• Your instructions: Because the listing below is to be kept intact, restate all of it word for word.
>>
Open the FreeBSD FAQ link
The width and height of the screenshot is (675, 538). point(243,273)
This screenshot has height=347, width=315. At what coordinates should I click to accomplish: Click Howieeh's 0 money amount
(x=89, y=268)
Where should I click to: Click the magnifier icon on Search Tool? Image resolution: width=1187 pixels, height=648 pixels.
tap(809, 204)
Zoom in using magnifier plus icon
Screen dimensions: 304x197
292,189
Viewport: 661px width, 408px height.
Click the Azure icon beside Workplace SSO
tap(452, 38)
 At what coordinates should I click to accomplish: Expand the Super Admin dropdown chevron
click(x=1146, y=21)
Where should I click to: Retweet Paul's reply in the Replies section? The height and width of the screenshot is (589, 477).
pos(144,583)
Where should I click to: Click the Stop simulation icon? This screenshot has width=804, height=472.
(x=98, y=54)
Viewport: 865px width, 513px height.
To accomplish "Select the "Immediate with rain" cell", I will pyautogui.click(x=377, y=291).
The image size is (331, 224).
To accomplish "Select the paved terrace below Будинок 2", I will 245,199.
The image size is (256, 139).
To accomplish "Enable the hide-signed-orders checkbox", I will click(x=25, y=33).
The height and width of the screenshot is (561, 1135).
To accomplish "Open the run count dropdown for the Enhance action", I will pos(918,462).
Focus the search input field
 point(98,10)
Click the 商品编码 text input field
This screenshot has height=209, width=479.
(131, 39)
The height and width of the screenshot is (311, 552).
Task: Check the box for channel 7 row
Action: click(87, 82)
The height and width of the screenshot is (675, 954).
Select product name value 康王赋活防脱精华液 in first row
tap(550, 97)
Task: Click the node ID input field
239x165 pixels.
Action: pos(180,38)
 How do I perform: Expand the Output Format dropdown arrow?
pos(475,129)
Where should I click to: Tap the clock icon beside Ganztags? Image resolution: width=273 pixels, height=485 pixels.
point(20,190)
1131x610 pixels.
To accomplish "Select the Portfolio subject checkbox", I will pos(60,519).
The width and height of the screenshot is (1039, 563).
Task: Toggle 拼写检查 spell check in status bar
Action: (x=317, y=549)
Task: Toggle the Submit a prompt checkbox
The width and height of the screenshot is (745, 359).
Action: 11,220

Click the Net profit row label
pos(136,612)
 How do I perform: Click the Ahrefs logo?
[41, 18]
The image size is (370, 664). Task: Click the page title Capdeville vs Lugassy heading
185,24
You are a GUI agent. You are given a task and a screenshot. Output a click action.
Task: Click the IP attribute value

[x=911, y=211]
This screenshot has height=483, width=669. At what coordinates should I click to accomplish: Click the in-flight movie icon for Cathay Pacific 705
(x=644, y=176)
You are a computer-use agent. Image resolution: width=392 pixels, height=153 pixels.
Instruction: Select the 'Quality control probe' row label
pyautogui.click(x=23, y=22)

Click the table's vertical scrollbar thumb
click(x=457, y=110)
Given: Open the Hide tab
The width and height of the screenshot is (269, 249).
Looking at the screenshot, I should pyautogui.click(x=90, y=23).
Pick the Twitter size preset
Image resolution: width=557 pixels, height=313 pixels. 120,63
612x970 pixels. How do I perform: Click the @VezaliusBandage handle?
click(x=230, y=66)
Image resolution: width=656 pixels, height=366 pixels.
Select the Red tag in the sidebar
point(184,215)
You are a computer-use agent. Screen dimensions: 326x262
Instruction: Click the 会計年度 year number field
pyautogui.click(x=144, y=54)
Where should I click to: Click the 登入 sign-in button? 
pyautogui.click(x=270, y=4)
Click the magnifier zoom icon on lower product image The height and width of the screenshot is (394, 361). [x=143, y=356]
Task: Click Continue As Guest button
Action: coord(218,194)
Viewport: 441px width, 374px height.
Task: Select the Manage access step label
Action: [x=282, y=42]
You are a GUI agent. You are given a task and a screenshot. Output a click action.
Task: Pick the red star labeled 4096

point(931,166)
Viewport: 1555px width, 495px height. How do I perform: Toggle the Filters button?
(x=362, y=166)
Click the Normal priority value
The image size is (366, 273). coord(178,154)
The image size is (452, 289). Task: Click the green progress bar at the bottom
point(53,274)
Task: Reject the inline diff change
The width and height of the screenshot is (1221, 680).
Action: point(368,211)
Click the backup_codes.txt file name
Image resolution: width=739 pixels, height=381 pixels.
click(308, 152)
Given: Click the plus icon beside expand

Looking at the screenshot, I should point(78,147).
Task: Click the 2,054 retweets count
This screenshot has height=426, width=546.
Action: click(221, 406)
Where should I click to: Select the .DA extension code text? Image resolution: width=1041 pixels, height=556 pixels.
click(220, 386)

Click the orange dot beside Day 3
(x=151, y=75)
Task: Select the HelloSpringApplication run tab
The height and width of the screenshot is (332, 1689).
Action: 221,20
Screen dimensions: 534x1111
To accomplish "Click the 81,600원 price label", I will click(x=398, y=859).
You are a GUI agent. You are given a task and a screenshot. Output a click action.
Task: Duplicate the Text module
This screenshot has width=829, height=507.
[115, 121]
<<
• Solution for this problem:
Open the FreeBSD FAQ link
The width and height of the screenshot is (675, 538). point(243,273)
This screenshot has height=347, width=315. At what coordinates should I click to accomplish: Click Howieeh's 0 money amount
(x=89, y=268)
Where should I click to: Click the magnifier icon on Search Tool? Image resolution: width=1187 pixels, height=648 pixels.
tap(809, 204)
Zoom in using magnifier plus icon
Screen dimensions: 304x197
292,189
Viewport: 661px width, 408px height.
Click the Azure icon beside Workplace SSO
tap(452, 38)
 At what coordinates should I click to accomplish: Expand the Super Admin dropdown chevron
click(x=1146, y=21)
Where should I click to: Retweet Paul's reply in the Replies section? The height and width of the screenshot is (589, 477).
pos(144,583)
Where should I click to: Click the Stop simulation icon? This screenshot has width=804, height=472.
(x=98, y=54)
Viewport: 865px width, 513px height.
To accomplish "Select the "Immediate with rain" cell", I will pyautogui.click(x=377, y=291).
The image size is (331, 224).
To accomplish "Select the paved terrace below Будинок 2", I will 245,199.
The image size is (256, 139).
To accomplish "Enable the hide-signed-orders checkbox", I will click(x=25, y=33).
The height and width of the screenshot is (561, 1135).
To accomplish "Open the run count dropdown for the Enhance action", I will pos(918,462).
Focus the search input field
 point(98,10)
Click the 商品编码 text input field
This screenshot has height=209, width=479.
(131, 39)
The height and width of the screenshot is (311, 552).
Task: Check the box for channel 7 row
Action: click(87, 82)
The height and width of the screenshot is (675, 954).
Select product name value 康王赋活防脱精华液 in first row
tap(550, 97)
Task: Click the node ID input field
239x165 pixels.
Action: pos(180,38)
 How do I perform: Expand the Output Format dropdown arrow?
pos(475,129)
Where should I click to: Tap the clock icon beside Ganztags? Image resolution: width=273 pixels, height=485 pixels.
point(20,190)
1131x610 pixels.
To accomplish "Select the Portfolio subject checkbox", I will pos(60,519).
The width and height of the screenshot is (1039, 563).
Task: Toggle 拼写检查 spell check in status bar
Action: (x=317, y=549)
Task: Toggle the Submit a prompt checkbox
The width and height of the screenshot is (745, 359).
Action: 11,220

Click the Net profit row label
pos(136,612)
 How do I perform: Click the Ahrefs logo?
[41, 18]
The image size is (370, 664). Task: Click the page title Capdeville vs Lugassy heading
185,24
You are a GUI agent. You are given a task and a screenshot. Output a click action.
Task: Click the IP attribute value

[x=911, y=211]
This screenshot has height=483, width=669. At what coordinates should I click to accomplish: Click the in-flight movie icon for Cathay Pacific 705
(x=644, y=176)
You are a computer-use agent. Image resolution: width=392 pixels, height=153 pixels.
Instruction: Select the 'Quality control probe' row label
pyautogui.click(x=23, y=22)

Click the table's vertical scrollbar thumb
click(x=457, y=110)
Given: Open the Hide tab
The width and height of the screenshot is (269, 249).
Looking at the screenshot, I should pyautogui.click(x=90, y=23).
Pick the Twitter size preset
Image resolution: width=557 pixels, height=313 pixels. 120,63
612x970 pixels. How do I perform: Click the @VezaliusBandage handle?
click(x=230, y=66)
Image resolution: width=656 pixels, height=366 pixels.
Select the Red tag in the sidebar
point(184,215)
You are a computer-use agent. Screen dimensions: 326x262
Instruction: Click the 会計年度 year number field
pyautogui.click(x=144, y=54)
Where should I click to: Click the 登入 sign-in button? 
pyautogui.click(x=270, y=4)
Click the magnifier zoom icon on lower product image The height and width of the screenshot is (394, 361). [x=143, y=356]
Task: Click Continue As Guest button
Action: coord(218,194)
Viewport: 441px width, 374px height.
Task: Select the Manage access step label
Action: [x=282, y=42]
You are a GUI agent. You are given a task and a screenshot. Output a click action.
Task: Pick the red star labeled 4096

point(931,166)
Viewport: 1555px width, 495px height. How do I perform: Toggle the Filters button?
(x=362, y=166)
Click the Normal priority value
The image size is (366, 273). coord(178,154)
The image size is (452, 289). Task: Click the green progress bar at the bottom
point(53,274)
Task: Reject the inline diff change
The width and height of the screenshot is (1221, 680).
Action: point(368,211)
Click the backup_codes.txt file name
Image resolution: width=739 pixels, height=381 pixels.
click(308, 152)
Given: Click the plus icon beside expand

Looking at the screenshot, I should point(78,147).
Task: Click the 2,054 retweets count
This screenshot has height=426, width=546.
Action: click(221, 406)
Where should I click to: Select the .DA extension code text? Image resolution: width=1041 pixels, height=556 pixels.
click(220, 386)

Click the orange dot beside Day 3
(x=151, y=75)
Task: Select the HelloSpringApplication run tab
The height and width of the screenshot is (332, 1689).
Action: 221,20
Screen dimensions: 534x1111
To accomplish "Click the 81,600원 price label", I will click(x=398, y=859).
You are a GUI agent. You are given a task and a screenshot. Output a click action.
Task: Duplicate the Text module
This screenshot has width=829, height=507.
[115, 121]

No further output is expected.